(Stored records)
[Start of section]

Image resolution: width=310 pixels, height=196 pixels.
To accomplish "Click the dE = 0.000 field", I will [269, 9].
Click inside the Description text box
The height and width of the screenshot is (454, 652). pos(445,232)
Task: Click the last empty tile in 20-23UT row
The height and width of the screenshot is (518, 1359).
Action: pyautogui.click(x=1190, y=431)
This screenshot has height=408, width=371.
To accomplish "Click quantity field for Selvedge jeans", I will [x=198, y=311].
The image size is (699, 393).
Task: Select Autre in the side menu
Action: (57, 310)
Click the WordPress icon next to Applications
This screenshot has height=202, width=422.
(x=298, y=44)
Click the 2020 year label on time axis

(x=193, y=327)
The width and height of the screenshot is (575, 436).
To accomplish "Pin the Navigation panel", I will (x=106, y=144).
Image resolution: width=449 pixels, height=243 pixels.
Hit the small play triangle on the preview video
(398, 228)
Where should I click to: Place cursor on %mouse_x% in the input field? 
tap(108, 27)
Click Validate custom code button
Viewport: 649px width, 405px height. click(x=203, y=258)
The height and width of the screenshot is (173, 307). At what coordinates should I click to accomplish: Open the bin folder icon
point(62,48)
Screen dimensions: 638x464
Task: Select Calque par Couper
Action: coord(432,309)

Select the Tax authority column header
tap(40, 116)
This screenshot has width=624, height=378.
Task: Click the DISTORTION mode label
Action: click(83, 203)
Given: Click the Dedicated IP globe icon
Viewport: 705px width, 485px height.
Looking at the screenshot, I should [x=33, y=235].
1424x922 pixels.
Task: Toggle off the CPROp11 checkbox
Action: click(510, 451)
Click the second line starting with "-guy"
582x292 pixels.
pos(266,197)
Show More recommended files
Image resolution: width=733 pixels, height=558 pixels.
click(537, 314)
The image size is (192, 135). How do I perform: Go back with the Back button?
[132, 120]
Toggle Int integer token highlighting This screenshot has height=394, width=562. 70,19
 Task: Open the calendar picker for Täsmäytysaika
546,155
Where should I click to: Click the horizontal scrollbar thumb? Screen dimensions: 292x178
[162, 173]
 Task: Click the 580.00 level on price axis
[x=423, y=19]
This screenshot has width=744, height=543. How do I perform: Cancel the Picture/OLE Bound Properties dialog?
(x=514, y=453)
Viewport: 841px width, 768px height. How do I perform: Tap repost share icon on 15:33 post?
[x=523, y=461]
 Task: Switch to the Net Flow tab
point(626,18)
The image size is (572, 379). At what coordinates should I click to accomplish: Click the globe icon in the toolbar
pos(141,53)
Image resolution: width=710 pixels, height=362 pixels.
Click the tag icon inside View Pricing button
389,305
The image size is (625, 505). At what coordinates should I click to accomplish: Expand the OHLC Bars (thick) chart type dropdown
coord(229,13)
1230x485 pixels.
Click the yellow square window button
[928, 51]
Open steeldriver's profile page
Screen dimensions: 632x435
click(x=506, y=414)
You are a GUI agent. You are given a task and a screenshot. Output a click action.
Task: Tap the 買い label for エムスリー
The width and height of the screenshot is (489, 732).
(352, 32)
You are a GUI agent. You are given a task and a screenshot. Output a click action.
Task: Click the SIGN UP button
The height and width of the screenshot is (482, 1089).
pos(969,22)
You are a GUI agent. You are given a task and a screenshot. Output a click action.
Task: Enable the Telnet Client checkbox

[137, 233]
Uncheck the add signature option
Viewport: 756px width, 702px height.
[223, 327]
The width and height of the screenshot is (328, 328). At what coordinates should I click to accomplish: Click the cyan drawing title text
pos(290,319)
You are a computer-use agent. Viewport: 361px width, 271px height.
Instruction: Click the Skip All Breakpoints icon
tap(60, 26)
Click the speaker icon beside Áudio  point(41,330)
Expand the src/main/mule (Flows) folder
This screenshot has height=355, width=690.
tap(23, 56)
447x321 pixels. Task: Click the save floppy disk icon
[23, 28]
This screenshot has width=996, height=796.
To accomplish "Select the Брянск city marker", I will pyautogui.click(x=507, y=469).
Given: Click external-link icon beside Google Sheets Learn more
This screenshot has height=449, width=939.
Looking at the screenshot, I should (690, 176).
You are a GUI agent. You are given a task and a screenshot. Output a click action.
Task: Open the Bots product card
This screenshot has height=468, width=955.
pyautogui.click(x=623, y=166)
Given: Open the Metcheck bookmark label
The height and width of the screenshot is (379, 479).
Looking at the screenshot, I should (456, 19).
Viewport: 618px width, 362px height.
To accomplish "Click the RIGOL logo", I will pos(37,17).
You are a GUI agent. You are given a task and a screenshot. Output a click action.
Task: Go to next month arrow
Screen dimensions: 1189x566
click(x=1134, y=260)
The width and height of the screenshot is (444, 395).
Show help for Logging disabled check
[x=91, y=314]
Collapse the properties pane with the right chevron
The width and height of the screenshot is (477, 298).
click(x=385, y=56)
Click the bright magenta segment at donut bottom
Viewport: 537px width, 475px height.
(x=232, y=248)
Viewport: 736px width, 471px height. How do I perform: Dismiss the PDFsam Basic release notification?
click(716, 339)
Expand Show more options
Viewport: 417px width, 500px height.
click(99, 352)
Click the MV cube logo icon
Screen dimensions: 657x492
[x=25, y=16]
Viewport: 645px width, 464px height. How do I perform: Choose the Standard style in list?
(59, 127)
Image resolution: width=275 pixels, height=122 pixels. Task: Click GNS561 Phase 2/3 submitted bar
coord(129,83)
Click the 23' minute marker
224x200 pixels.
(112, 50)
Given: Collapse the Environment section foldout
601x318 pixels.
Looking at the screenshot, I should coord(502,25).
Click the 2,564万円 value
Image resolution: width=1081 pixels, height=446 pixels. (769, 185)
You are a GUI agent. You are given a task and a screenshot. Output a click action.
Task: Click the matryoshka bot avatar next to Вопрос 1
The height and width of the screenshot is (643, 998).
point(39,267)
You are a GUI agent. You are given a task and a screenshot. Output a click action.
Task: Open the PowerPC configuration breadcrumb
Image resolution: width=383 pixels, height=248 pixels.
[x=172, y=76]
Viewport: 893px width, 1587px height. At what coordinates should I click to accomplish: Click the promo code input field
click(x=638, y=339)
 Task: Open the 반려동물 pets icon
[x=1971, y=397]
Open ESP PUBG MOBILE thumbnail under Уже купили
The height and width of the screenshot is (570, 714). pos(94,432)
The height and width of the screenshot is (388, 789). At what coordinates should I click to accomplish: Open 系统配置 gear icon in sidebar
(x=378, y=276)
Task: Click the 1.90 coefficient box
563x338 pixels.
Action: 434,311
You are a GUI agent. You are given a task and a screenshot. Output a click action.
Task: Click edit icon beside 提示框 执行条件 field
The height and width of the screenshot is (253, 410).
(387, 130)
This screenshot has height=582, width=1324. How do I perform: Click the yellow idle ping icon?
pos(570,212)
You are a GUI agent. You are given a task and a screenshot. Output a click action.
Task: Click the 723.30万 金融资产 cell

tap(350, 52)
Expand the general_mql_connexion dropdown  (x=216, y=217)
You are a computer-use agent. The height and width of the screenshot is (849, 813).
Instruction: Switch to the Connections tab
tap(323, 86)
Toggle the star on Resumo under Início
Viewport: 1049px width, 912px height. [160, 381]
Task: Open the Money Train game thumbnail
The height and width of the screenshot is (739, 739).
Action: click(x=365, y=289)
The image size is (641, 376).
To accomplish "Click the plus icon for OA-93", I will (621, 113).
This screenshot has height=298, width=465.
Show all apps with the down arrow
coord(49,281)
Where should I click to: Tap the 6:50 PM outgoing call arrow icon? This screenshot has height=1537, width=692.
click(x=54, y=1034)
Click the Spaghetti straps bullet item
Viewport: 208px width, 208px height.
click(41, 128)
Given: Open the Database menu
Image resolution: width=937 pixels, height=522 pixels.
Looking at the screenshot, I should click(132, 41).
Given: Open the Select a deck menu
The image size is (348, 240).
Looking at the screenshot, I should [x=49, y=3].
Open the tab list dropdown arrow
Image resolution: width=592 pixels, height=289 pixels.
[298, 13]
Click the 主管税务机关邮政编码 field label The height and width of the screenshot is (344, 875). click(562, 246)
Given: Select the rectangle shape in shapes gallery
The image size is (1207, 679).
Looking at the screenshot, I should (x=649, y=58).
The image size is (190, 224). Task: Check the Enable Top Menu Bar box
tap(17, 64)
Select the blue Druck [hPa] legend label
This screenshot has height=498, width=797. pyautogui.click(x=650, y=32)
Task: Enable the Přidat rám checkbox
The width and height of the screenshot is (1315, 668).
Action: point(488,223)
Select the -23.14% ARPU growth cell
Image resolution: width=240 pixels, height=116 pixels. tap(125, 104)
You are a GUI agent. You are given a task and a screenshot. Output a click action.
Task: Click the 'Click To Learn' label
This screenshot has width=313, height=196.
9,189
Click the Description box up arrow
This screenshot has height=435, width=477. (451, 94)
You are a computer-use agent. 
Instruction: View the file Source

[End of section]

# Task statement
State how many lines of the data above contain the word "Learn", and include nothing other than that number.

# Output
2